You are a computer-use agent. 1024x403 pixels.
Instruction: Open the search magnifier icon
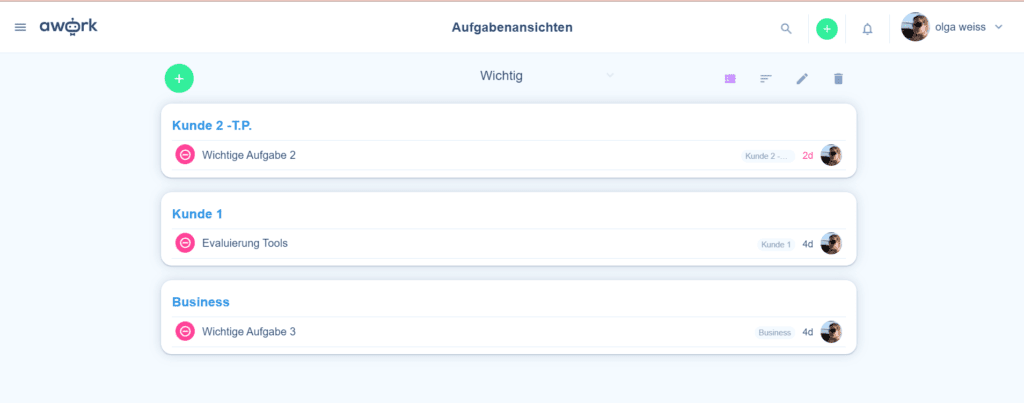point(786,28)
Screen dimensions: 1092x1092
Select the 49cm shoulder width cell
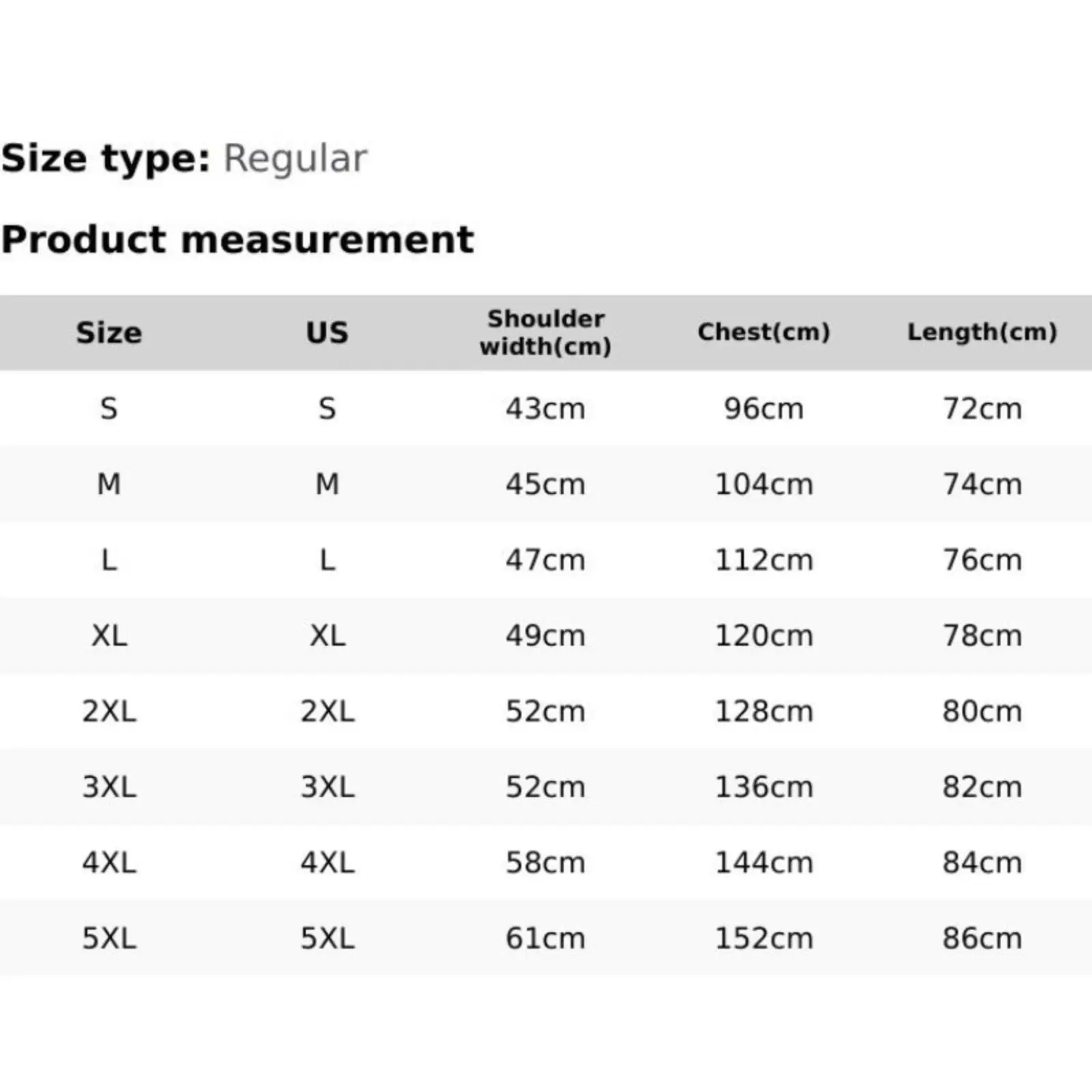click(545, 636)
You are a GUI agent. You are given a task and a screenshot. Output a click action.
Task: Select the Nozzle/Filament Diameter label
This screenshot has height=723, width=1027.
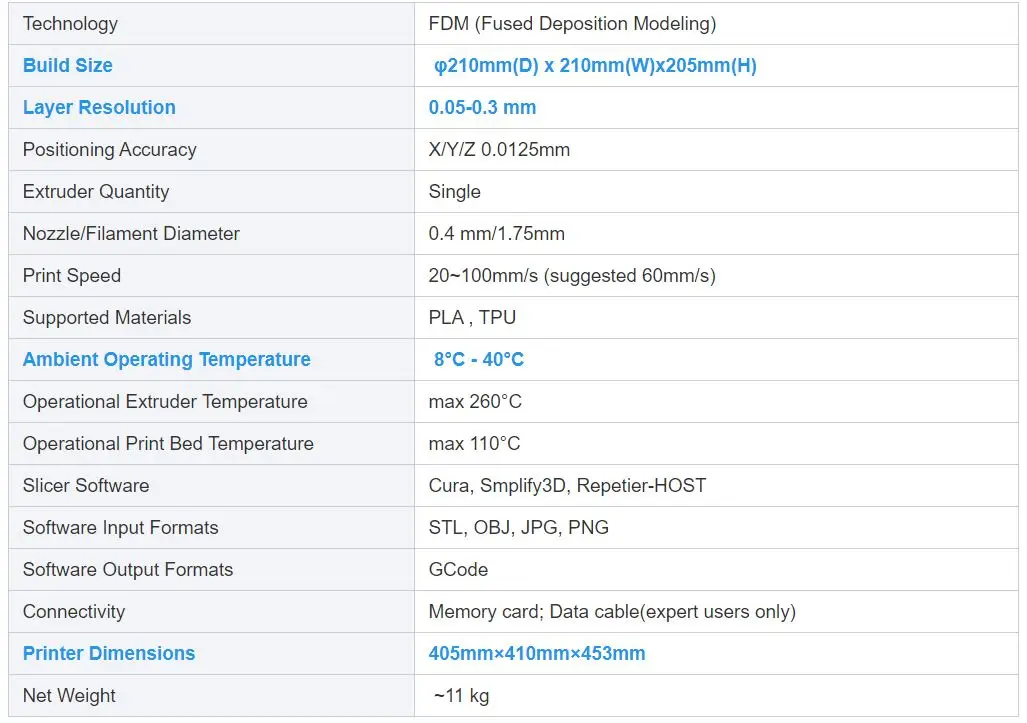[131, 234]
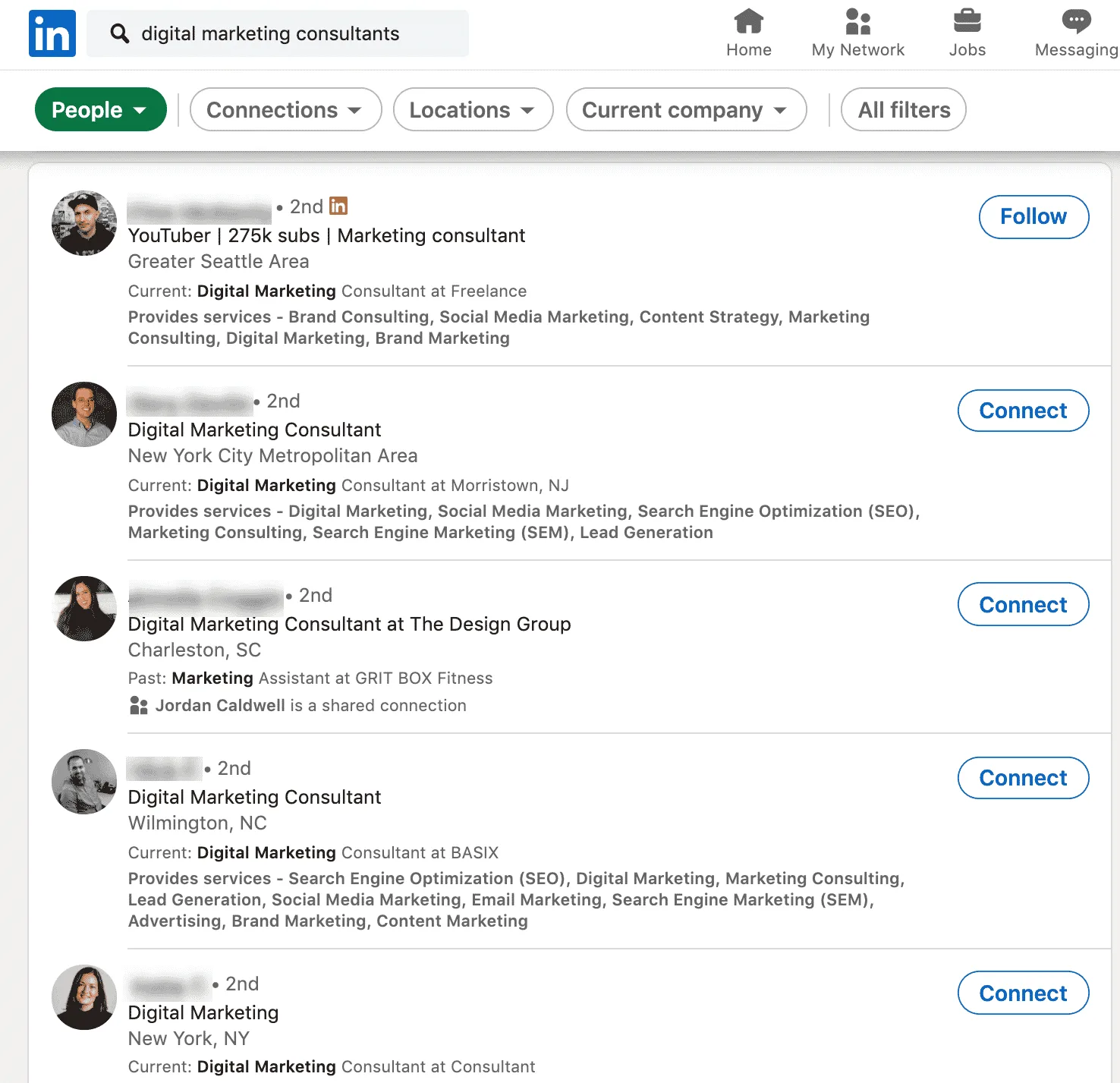The width and height of the screenshot is (1120, 1083).
Task: Open the Current company dropdown
Action: coord(686,109)

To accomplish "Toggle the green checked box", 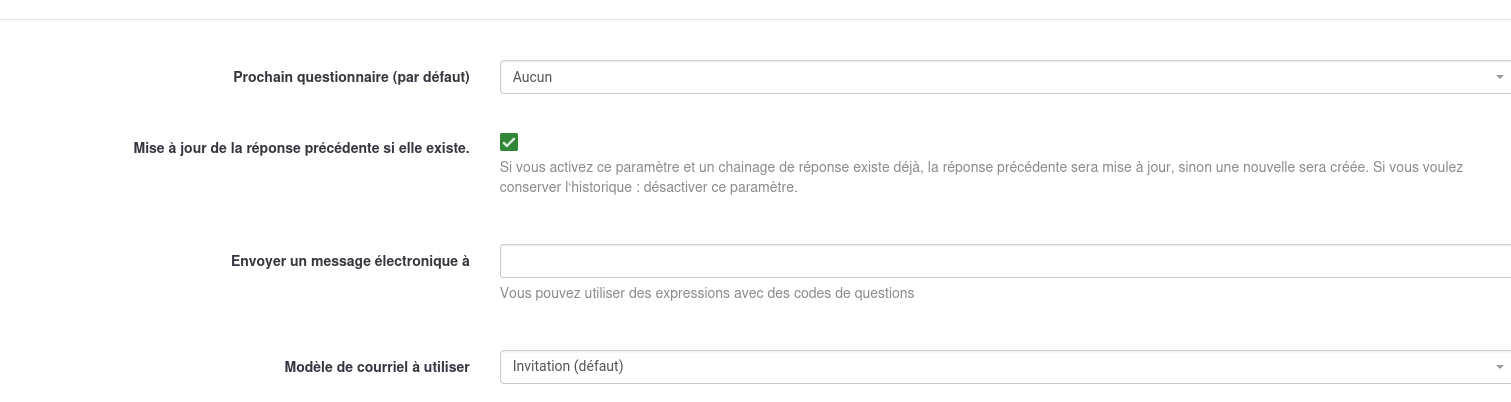I will click(509, 142).
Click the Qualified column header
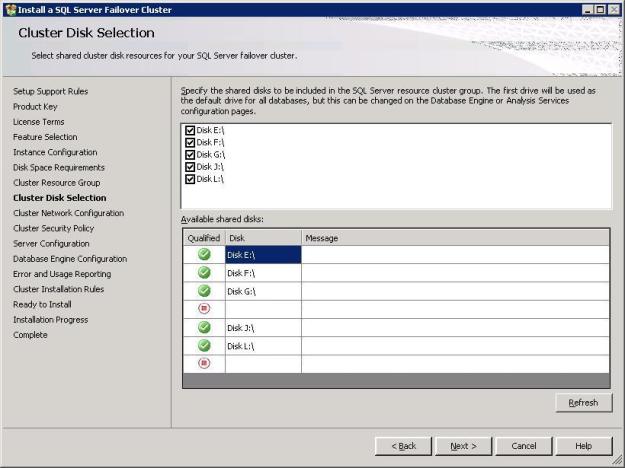Image resolution: width=625 pixels, height=468 pixels. 204,238
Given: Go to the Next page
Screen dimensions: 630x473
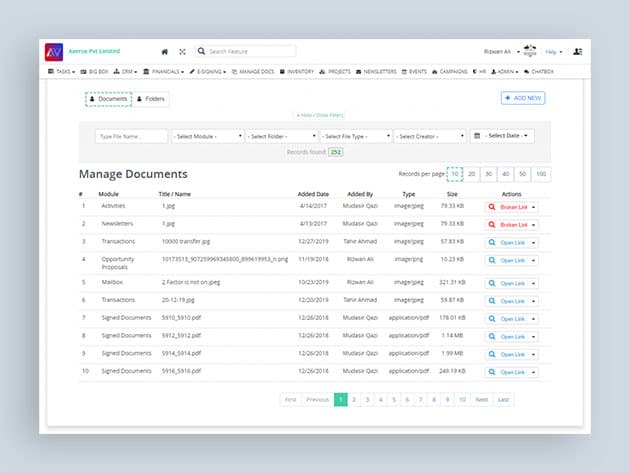Looking at the screenshot, I should coord(482,399).
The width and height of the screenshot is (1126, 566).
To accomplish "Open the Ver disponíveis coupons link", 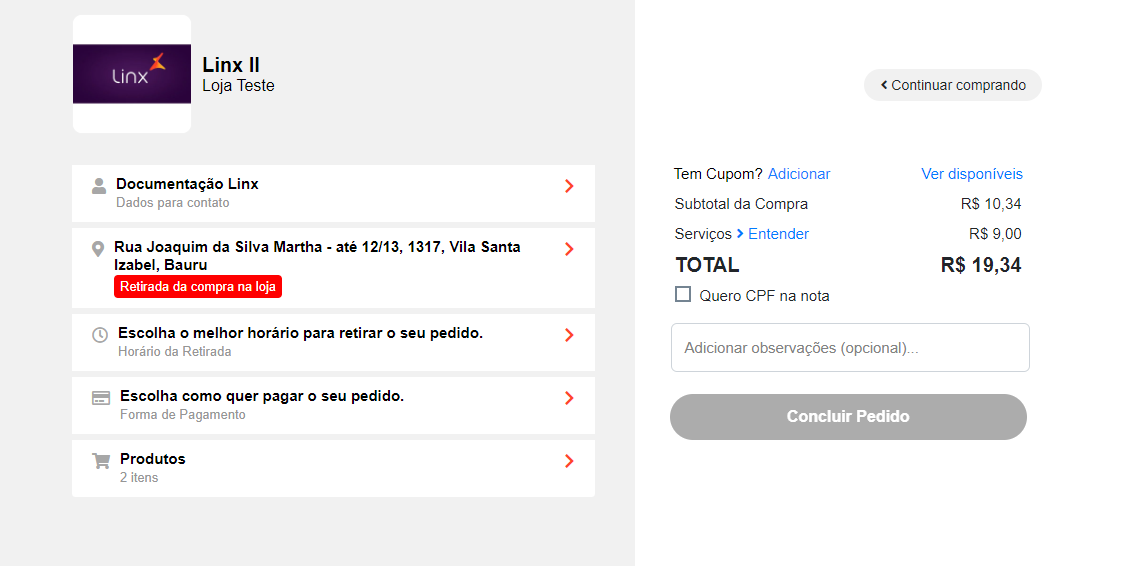I will pos(972,174).
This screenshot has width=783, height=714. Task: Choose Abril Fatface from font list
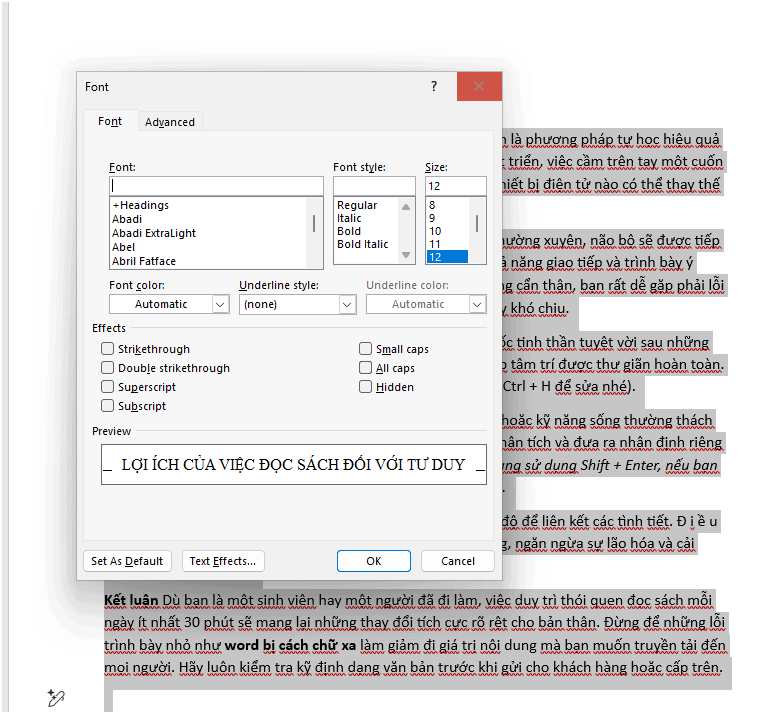pos(144,261)
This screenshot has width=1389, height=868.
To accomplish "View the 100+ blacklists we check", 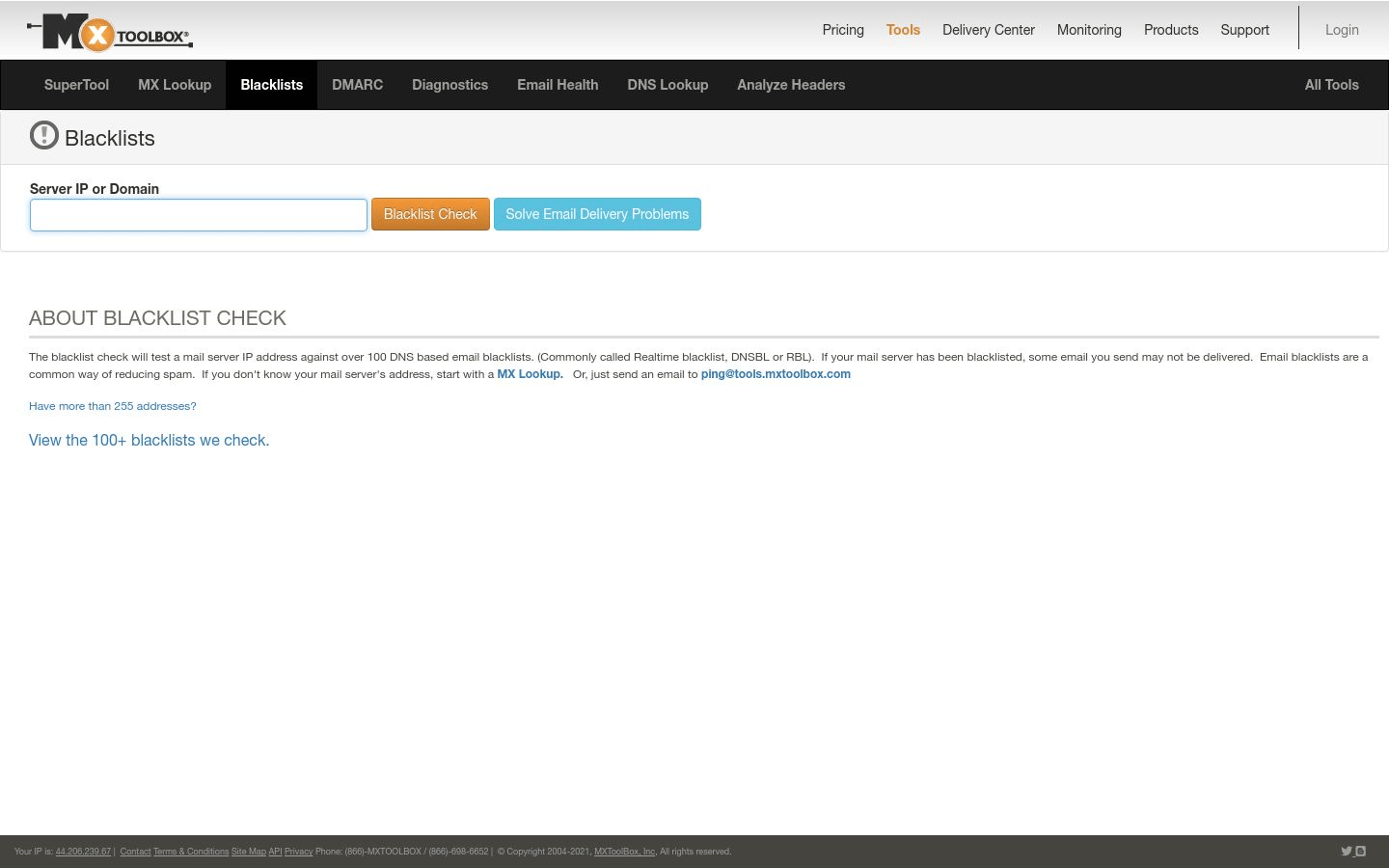I will tap(149, 440).
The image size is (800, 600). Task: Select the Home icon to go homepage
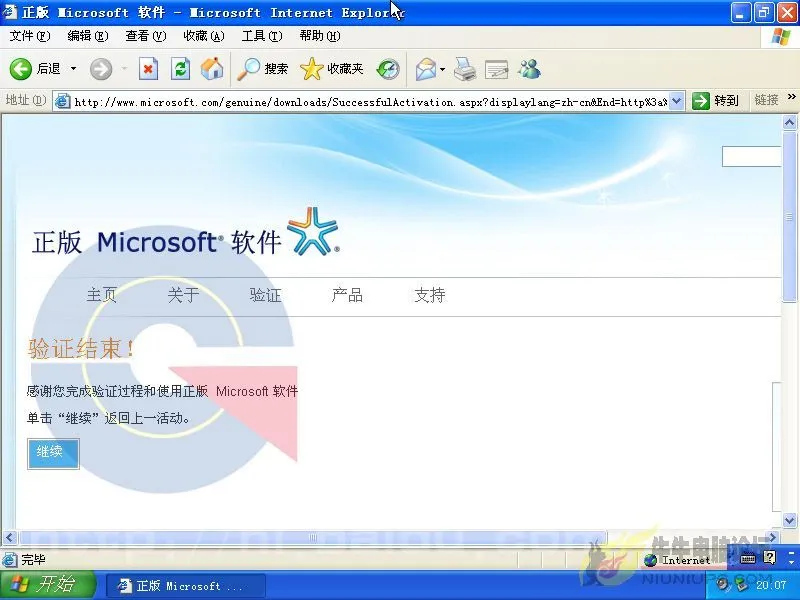coord(210,69)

What to produce: List all lines in the material containing the string "agent".

Exercise result:
You are a computer-use agent. 1024x403 pixels.
You are a GUI agent. You are given a task and a screenshot. Output a click action.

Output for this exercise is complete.